When President Obama announced that he would not strike Syria without Congressional approval in 2013 following a chemical attack by Syria’s President Assad, Gulf allies of the U.S. determined to see Assad overthrown were put off at the unwillingness of a U.S. President to follow through on a previously set “red line.”
“While I believe I have the authority to carry out this military action without specific congressional authorization, I know the country will be stronger if we take this course, and our actions will be even more effective…We should have this debate,” Obama said on August 31, 2013.
A little over a year later, President Obama will in fact conduct airstrikes on Syrian soil without that approval, but this time around, the enemy is different.
According to the Washington Post, Obama told foreign policy experts gathered at the White House that he is “prepared to use U.S. military airstrikes in Syria as part of an expanded campaign to defeat the Islamic State and does not believe he needs formal congressional approval to take that action.”

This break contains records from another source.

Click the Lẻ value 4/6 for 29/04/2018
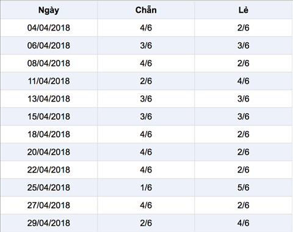293x232 pixels. [244, 223]
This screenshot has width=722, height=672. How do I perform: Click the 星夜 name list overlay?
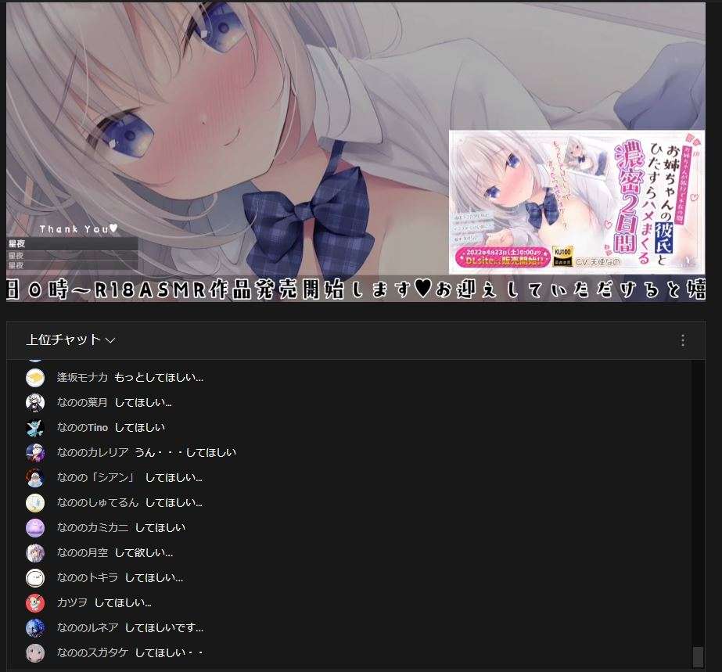pos(72,254)
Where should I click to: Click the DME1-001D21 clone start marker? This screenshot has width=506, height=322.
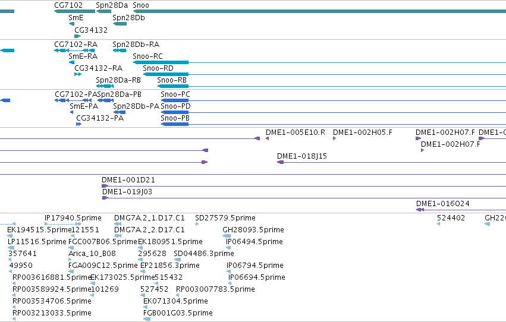[105, 186]
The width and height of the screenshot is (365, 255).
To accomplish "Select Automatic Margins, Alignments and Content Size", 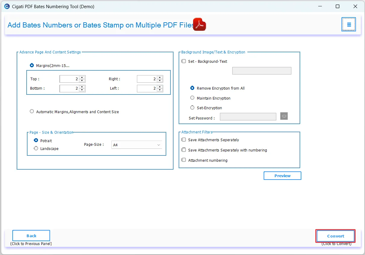I will click(x=32, y=111).
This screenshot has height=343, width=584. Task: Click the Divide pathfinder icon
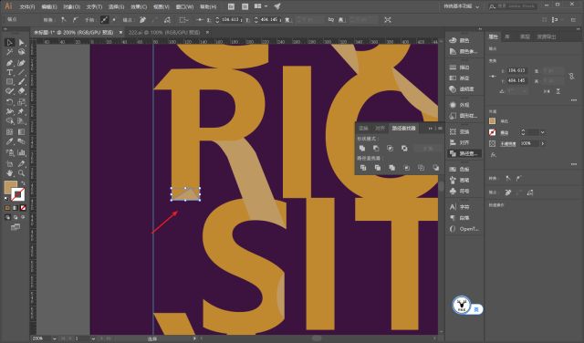tap(363, 168)
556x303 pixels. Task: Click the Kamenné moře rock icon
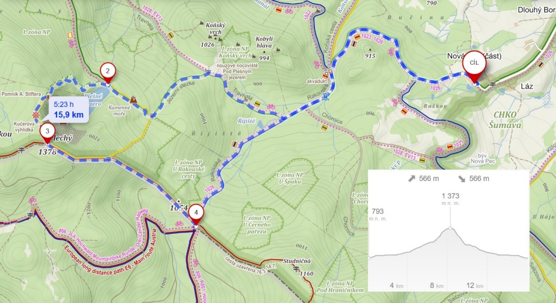[133, 99]
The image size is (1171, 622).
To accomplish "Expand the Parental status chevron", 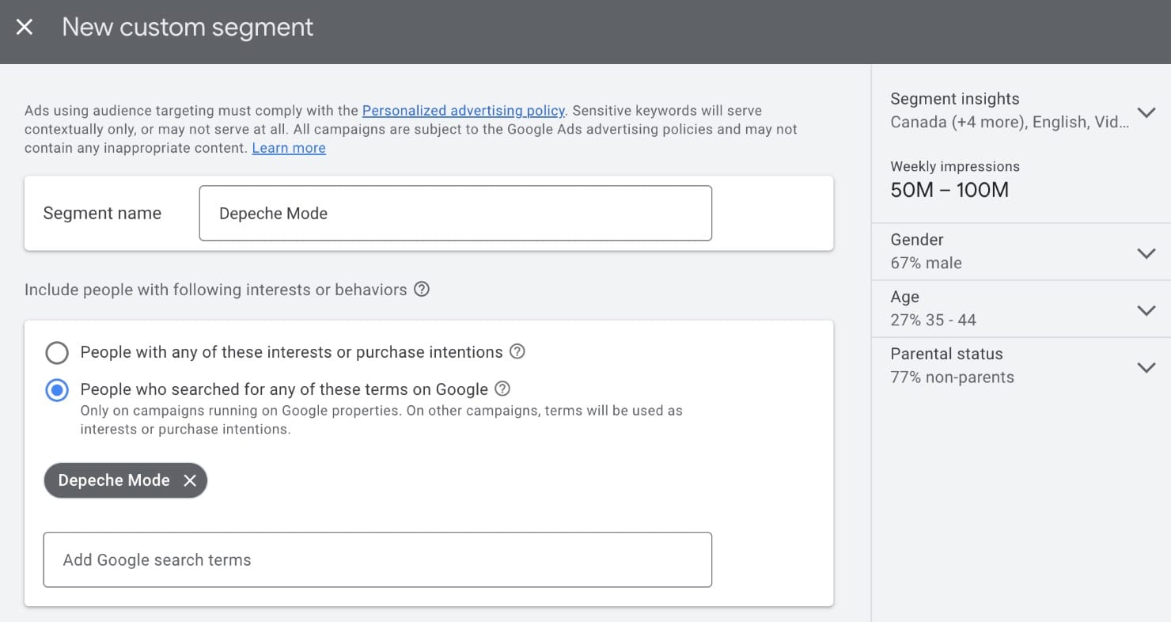I will (x=1145, y=367).
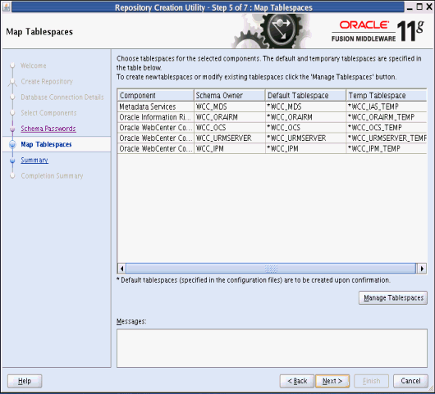435x394 pixels.
Task: Click the left scroll arrow of table
Action: (x=121, y=269)
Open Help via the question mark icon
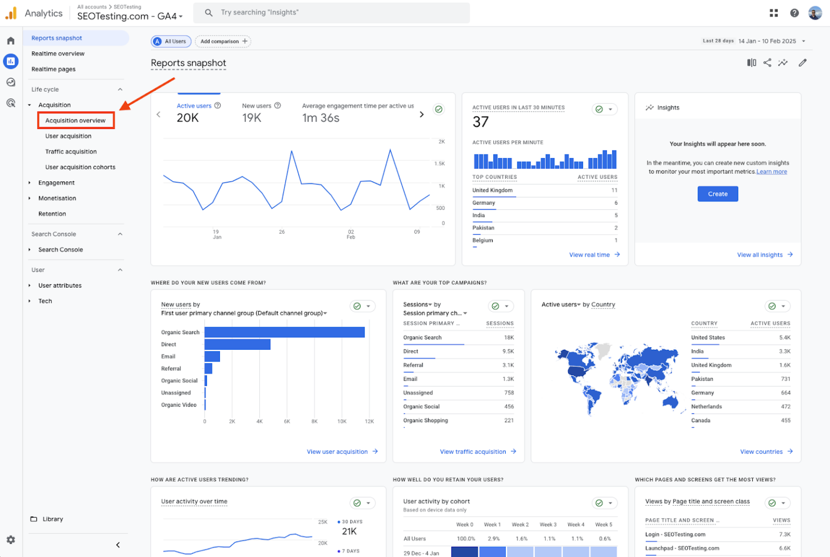 [x=794, y=12]
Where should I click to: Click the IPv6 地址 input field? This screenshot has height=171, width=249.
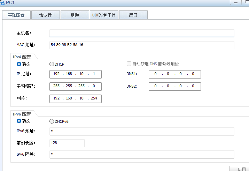(x=142, y=131)
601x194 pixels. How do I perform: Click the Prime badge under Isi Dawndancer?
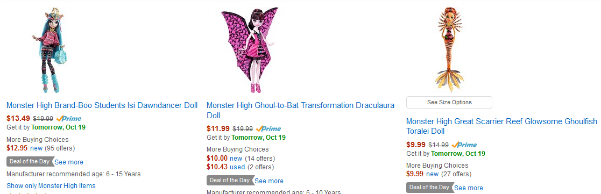pos(69,119)
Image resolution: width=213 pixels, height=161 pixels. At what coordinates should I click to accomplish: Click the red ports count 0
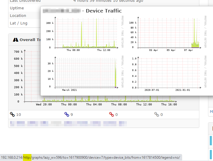[116, 115]
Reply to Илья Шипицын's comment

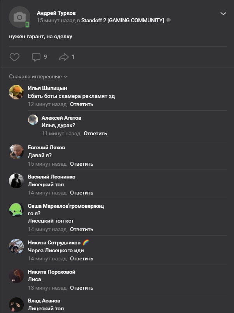coord(82,104)
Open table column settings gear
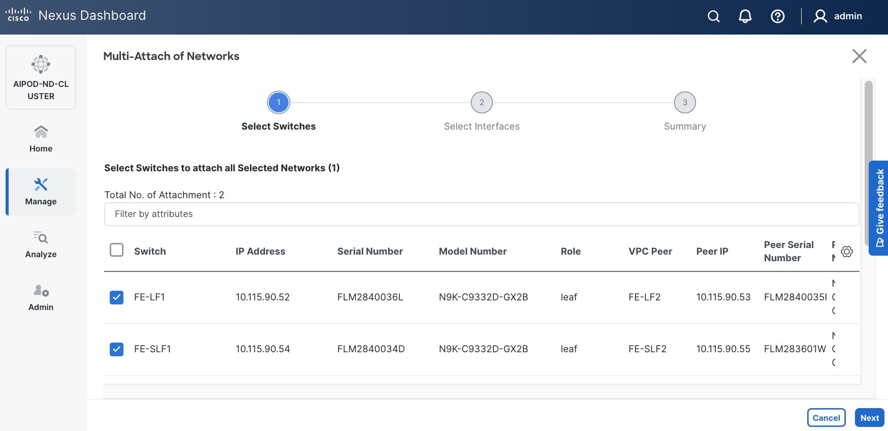 tap(847, 252)
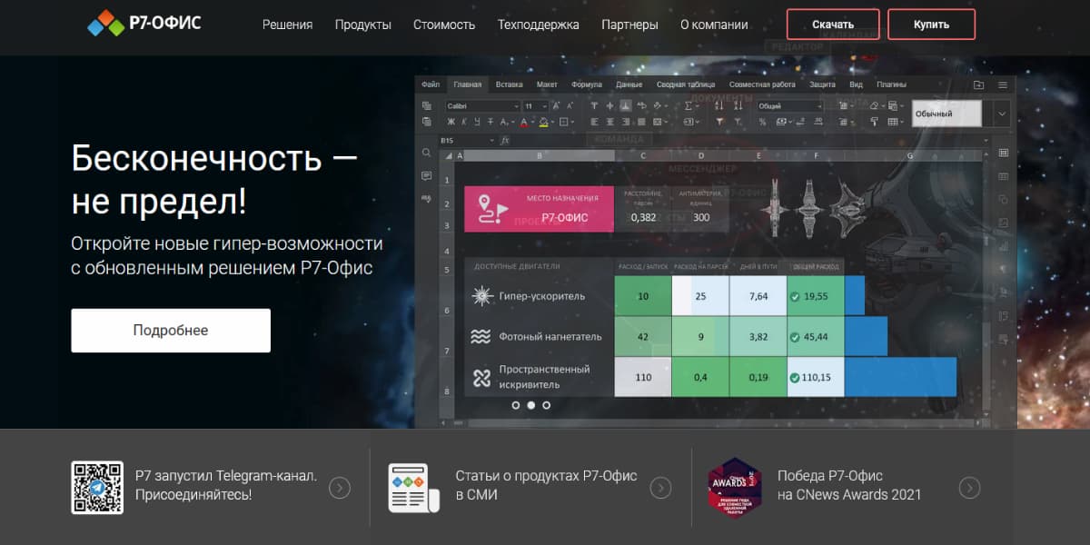
Task: Select the last carousel slide dot
Action: pyautogui.click(x=546, y=405)
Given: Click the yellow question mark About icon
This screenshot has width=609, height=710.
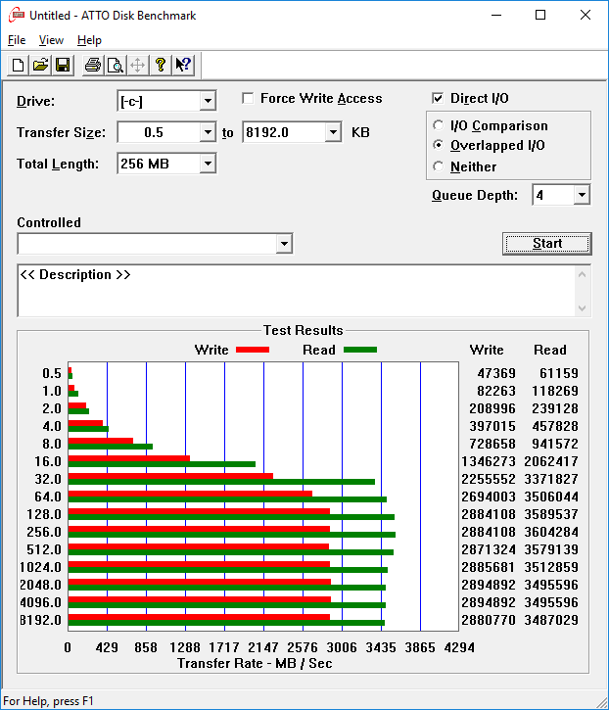Looking at the screenshot, I should (161, 65).
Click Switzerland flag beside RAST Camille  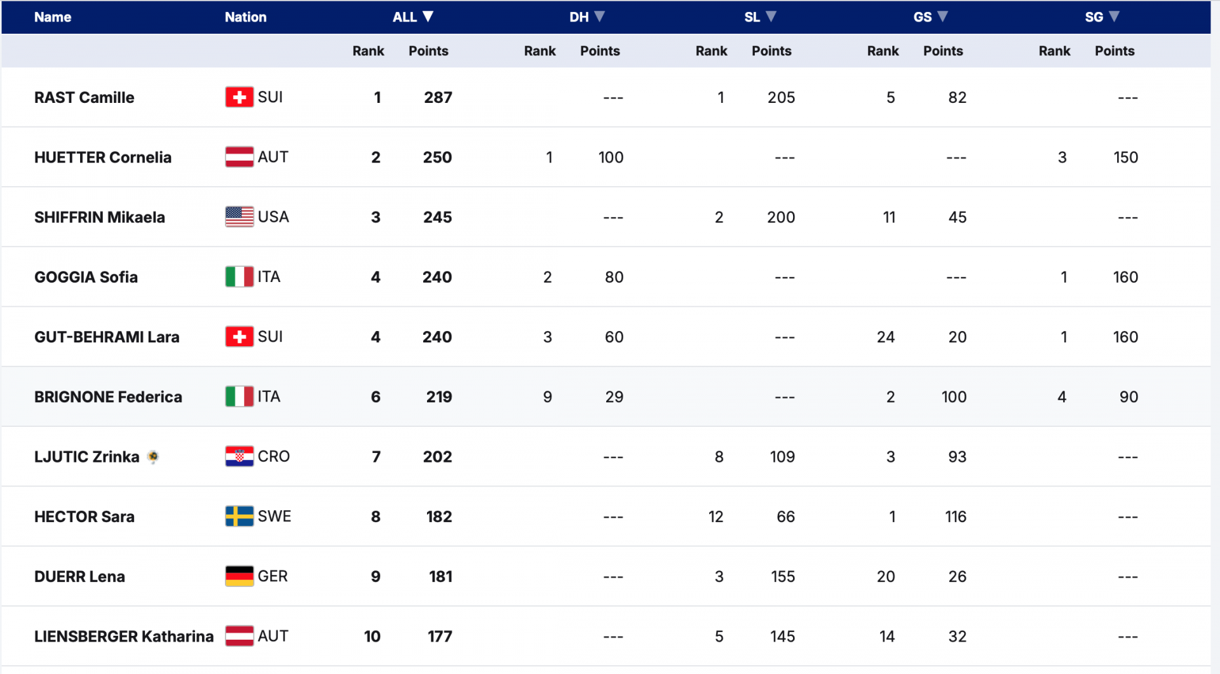tap(239, 97)
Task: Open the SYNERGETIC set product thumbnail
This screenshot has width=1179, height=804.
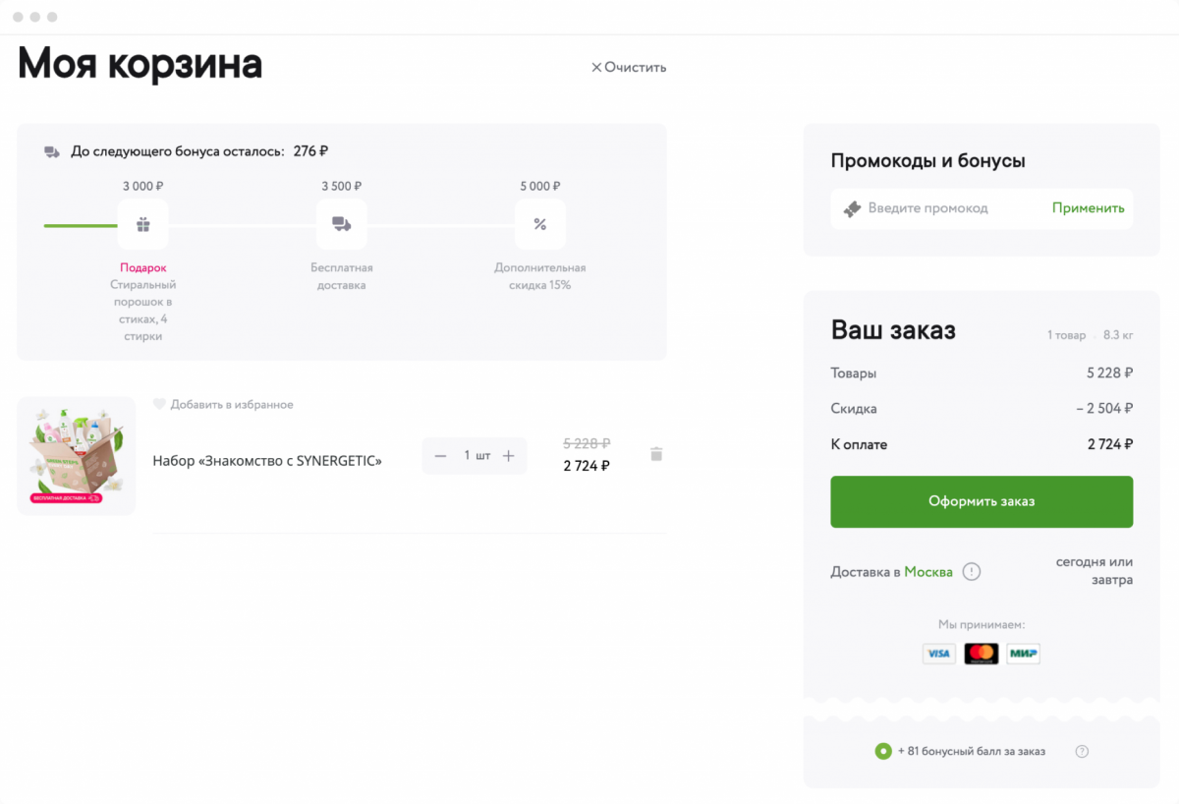Action: click(77, 456)
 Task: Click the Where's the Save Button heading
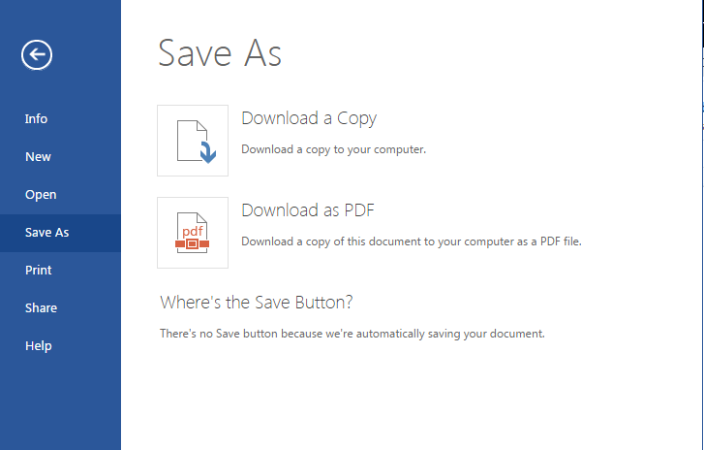(x=256, y=302)
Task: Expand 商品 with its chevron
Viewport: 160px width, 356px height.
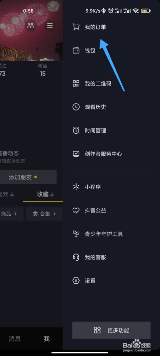Action: tap(11, 214)
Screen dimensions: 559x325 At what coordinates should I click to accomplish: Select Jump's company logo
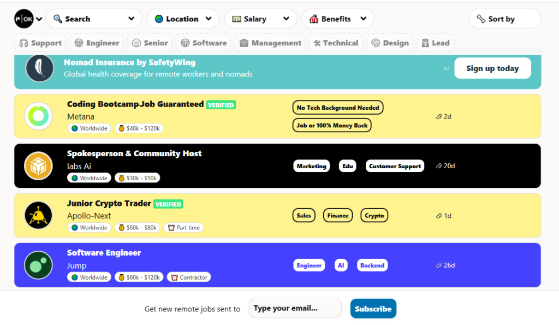(38, 265)
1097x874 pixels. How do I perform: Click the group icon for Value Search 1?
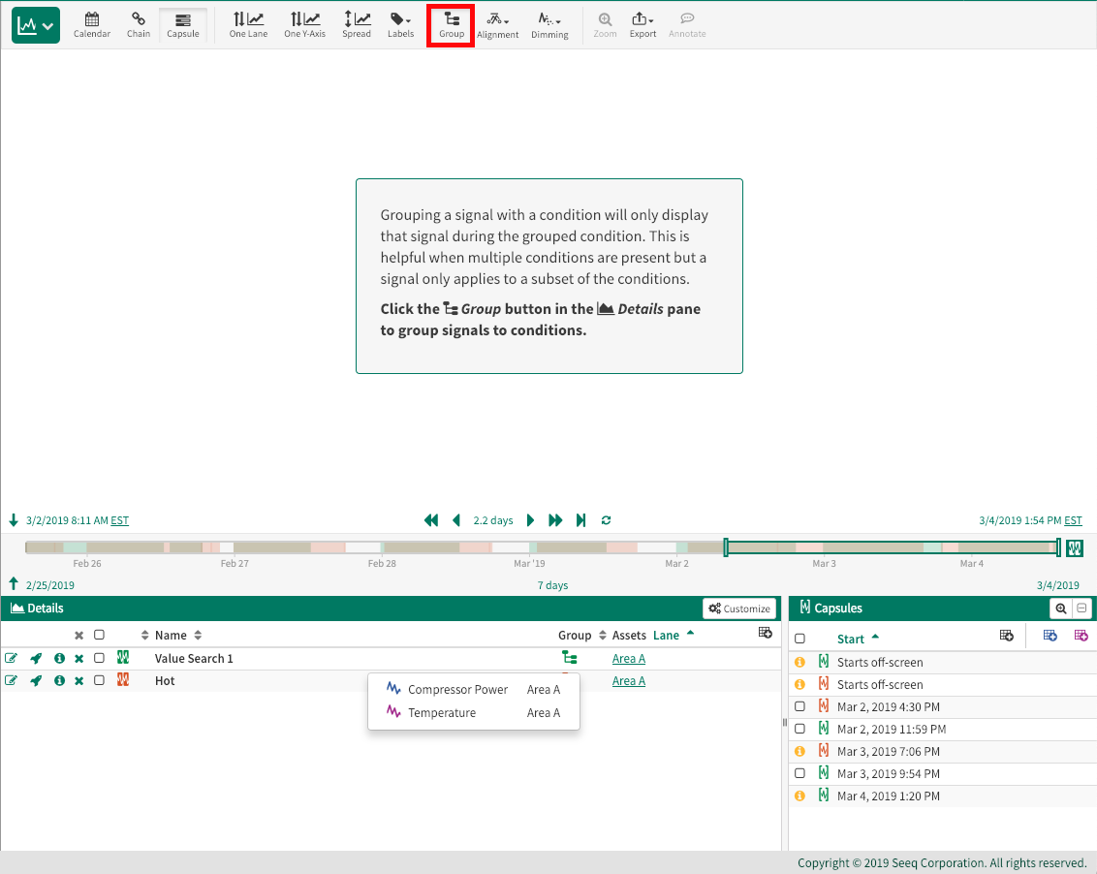[x=570, y=659]
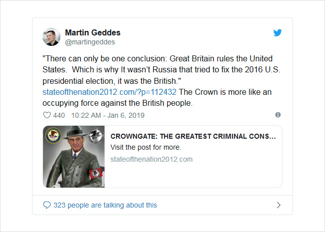The height and width of the screenshot is (232, 325).
Task: Open the CROWNGATE article card title
Action: [x=193, y=136]
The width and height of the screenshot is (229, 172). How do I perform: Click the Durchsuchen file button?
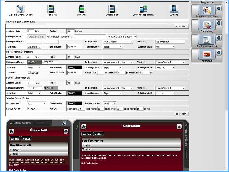36,36
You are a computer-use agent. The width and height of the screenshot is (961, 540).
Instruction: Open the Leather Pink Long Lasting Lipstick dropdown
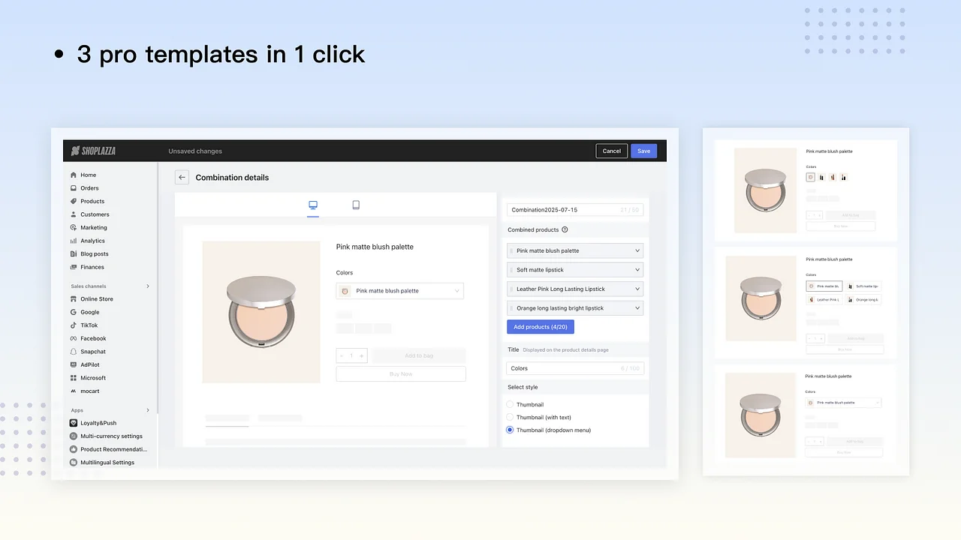(574, 289)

Telling those experts – who are frequent contributors on talk shows and to news outlets across the U.S. – before the general public was part of a larger strategy to “enlist the support of the nation’s political establishment to help sell their strategy to the American public, which Obama will address in a prime-time speech Wednesday night,” the Post reported.
At that meeting at the White House was Zbigniew Brezinski, Center for Strategic and International Studies; Richard Haas, Council on Foreign Relations; Sandy Berger, Bill Clinton’s National Security Advisor; Strobe Talbott, Brookings Institution; John D. Podesta, Clinton’s Chief of Staff; Jane Harman, Woodrow Wilson International Center for Scholars; and Stephen Hadley, former National Security Advisor to George W. Bush.
Obama faces a different political climate than he did a year ago, with the nation now starting to trend to be more hawkish. A recent poll by the Washington Post found a significant turnaround in public opinion on the Middle East, with a majority favoring attacks on the ruthless Islamic State group.
The Obama Administration previously stated that it needed a different partner in Baghdad in order to successfully coordinate with the Iraqi government to defeat the extremist organization, and over the weekend, it got its wish. A new government was approved weeks after the ouster of former PM Nouri al-Maliki, which has paved the way for an increased U.S. role.
Saudi Arabia, a strong U.S. ally and trading partner in the region and recipient of America’s largest single arms sale totaling $120 billion, has called for the destruction of the Islamic State group and is escalating its own domestic crackdown on the group.
U.S. Secretary of State John Kerry will now travel to the region and will meet with Saudi officials.